● TEXTE RETENU:

-------------------------

A la maison aussi, le ciel était gris.

Nous descendons de la voiture, le parapluie que nous avons déniché dans le coffre se retourne, une baleine casse. En matière de vent et de pluie nous sommes des amateurs. Le gazon devant la maison, le même escalier, les mêmes murs autour, les mêmes couleurs, peut-être qu’au printemps la même famille d’hirondelle vient faire son nid sous la fenêtre de ma chambre.
Pas de changements visibles, finalement vingt ans ce n’est pas grand chose. Pas plus de changements dans les maisons des voisins. Presque tous ceux que je connaissais sont morts, mais les maisons restent exactement les mêmes. Les habitants doivent se demander ce que nous faisons plantés là, ce n’est pas un coin à touristes, l’étranger est tout de suite remarqué. J’ai l’impression de voir plusieurs rideaux bouger. On ne s’attarde pas. Je prends vite une photo pour montrer aux Fils, savoir s’ils se rappellent.
On redescend ma rue, on passe devant les deux fermes, toujours là aussi, peut-être un peu plus propres, à peine plus modernes. La maison de ma copine Sylvie n’a pas changé non plus, pas plus que celle de la sorcière. On prend la grand rue, on arrive à l’école, juste à côté de l’église. On se gare devant, on reste dans la voiture, derrière les essuie-glaces, Weber prend des photos. Je lui parle de mes instituteurs, Mr Guyot et sa blouse grise, puis Mr Chatillon, je ne me souviens que de ses cheveux noirs. Le dessin est flou mais je me rappelle l’ambiance, la leçon de morale du matin. Les croûtes aux genoux, mais où est donc Ornicar ? La craie sur le tableau, la plume sergent major, cent lignes pour demain. Les garçons embêtent à la récré.
On laisse passer les hirondelles.

Nous revenons dans le monde présent et nous rendons à Belfort chez Tata et Tonton Reporter. Dans une impasse, juste en face de la gare, ils habitent une étonnante maison. De l’extérieur, elle a l’air comme toutes les autres de l’impasse, mais elle cache un merveilleux jardin, en plein centre ville, protégé par de hauts murs sur lesquels poussent toutes sortes de plantes grimpantes. Weber et mes amis se plaisent tout de suite. Là aussi c’est comme une jonction, entre ma vie d’avant et la nouvelle. Nous sommes, avec Tonton Reporter, témoins de toute notre vie, depuis nos vingt ans où nous passions des nuits entières à jouer au Risk dans les rires et la fumée. C’est une des seules personnes restées dans ma vie après le changement de région. Au début, beaucoup de monde en profitait pour venir en vacances dans le Sud, mais la plupart des amitiés se sont délités au fil du temps. Pas celle avec Tonton Reporter. Elle est solide comme son caractère à moitié hollandais. Avec tous mes très proches, après les bons repas, en général, on joue. Weber se met au rami avec nous. Nous passons comme cela trois jours, à nous promener, jouer, partager des moments de rigolade et des réflexions sur le temps qui passe, mais pas tant que ça finalement.

-------------------------

(Relevés de localisation de mots et d'éléments)
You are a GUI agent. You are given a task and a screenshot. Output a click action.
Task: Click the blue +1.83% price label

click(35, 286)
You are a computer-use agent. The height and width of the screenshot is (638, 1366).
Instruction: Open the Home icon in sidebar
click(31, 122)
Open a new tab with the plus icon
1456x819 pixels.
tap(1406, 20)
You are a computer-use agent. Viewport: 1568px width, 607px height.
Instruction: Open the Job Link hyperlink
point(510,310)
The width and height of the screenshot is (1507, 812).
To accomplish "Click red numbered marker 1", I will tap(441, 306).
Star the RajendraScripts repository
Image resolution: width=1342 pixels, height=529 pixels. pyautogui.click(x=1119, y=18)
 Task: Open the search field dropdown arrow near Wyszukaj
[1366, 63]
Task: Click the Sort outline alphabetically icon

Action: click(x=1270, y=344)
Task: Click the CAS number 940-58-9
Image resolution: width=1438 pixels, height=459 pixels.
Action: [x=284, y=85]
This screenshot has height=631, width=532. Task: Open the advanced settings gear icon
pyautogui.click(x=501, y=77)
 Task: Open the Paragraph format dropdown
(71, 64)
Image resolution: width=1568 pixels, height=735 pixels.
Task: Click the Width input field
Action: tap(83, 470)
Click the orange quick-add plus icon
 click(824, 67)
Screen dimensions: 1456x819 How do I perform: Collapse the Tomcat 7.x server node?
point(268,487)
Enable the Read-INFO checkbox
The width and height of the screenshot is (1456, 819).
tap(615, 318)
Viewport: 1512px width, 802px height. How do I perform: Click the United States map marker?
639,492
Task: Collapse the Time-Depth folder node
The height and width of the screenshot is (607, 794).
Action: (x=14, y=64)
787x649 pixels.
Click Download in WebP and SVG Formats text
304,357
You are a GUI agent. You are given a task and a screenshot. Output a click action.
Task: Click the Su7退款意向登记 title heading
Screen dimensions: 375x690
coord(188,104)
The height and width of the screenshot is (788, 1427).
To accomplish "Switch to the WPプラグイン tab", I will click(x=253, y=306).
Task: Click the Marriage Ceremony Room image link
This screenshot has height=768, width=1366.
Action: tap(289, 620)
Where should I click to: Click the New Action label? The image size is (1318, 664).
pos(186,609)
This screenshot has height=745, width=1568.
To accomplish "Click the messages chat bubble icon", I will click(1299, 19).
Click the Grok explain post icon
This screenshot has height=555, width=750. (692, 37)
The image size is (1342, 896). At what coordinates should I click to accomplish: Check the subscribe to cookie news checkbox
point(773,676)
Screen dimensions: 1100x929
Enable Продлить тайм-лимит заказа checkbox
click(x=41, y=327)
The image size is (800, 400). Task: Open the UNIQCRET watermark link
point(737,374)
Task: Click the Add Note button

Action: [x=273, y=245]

-------------------------

● OBJECTIF DE L'EXERCICE:
Reproduisez à l'identique le passage du texte retenu qui commence par « On redescend ma » et se poursuit jusqu'à « passer les hirondelles. ». Ces relevés n'ont aucun lien avec le texte retenu.

● RÉPONSE ATTENDUE:
On redescend ma rue, on passe devant les deux fermes, toujours là aussi, peut-être un peu plus propres, à peine plus modernes. La maison de ma copine Sylvie n’a pas changé non plus, pas plus que celle de la sorcière. On prend la grand rue, on arrive à l’école, juste à côté de l’église. On se gare devant, on reste dans la voiture, derrière les essuie-glaces, Weber prend des photos. Je lui parle de mes instituteurs, Mr Guyot et sa blouse grise, puis Mr Chatillon, je ne me souviens que de ses cheveux noirs. Le dessin est flou mais je me rappelle l’ambiance, la leçon de morale du matin. Les croûtes aux genoux, mais où est donc Ornicar ? La craie sur le tableau, la plume sergent major, cent lignes pour demain. Les garçons embêtent à la récré.
On laisse passer les hirondelles.